**JOB**: State how many of the lines below contain the string "tool" in exactly that case. Reply with the number alone.

[Items from a dataset]

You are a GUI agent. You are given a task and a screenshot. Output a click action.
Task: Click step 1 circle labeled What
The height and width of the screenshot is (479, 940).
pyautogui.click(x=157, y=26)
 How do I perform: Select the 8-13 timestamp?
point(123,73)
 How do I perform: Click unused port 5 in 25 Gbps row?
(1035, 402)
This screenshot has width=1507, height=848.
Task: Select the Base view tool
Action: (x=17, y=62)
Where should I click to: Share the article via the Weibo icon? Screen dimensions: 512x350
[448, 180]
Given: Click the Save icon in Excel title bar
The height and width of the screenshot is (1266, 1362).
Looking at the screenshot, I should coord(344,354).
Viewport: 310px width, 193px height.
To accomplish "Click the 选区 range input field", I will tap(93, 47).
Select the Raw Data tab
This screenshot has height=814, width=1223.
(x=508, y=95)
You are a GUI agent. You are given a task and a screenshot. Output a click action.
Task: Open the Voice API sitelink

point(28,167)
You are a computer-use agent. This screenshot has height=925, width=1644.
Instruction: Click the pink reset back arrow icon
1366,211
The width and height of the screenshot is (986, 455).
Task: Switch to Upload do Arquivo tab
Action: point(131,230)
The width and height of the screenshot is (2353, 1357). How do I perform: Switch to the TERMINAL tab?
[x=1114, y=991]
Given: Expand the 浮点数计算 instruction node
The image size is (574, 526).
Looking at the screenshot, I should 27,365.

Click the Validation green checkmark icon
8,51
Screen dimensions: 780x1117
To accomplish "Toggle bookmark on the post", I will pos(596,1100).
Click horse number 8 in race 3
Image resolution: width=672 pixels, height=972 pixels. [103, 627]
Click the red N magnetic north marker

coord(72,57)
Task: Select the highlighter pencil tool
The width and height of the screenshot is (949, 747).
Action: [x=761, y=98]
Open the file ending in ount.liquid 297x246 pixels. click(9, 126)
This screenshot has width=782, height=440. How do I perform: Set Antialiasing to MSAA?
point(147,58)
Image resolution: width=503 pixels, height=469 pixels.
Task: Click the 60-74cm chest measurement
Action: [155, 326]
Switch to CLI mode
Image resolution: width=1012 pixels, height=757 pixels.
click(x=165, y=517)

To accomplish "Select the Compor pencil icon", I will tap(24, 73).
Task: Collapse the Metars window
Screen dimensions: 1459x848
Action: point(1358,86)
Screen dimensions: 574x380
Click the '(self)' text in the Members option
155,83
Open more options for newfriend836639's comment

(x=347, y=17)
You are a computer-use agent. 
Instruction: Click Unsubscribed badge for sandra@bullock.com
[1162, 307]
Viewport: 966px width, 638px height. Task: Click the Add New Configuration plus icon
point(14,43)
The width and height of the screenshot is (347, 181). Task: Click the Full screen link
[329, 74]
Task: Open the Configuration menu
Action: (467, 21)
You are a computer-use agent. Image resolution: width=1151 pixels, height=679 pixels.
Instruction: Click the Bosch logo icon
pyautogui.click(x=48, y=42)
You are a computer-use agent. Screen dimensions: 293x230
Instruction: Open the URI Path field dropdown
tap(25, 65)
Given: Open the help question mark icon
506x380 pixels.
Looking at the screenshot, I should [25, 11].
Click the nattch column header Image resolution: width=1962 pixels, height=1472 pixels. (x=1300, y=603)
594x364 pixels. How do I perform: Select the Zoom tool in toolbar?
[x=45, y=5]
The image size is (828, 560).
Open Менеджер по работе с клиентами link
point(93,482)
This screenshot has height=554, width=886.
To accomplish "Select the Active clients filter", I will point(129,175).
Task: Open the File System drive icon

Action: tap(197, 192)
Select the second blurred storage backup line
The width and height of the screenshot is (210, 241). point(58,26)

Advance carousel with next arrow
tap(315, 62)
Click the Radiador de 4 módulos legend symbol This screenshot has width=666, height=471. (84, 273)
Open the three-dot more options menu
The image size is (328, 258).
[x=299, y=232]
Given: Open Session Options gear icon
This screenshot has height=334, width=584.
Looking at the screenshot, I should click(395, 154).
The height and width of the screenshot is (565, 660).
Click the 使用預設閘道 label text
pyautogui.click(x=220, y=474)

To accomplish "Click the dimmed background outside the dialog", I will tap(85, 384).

**EXERCISE RESULT**: 3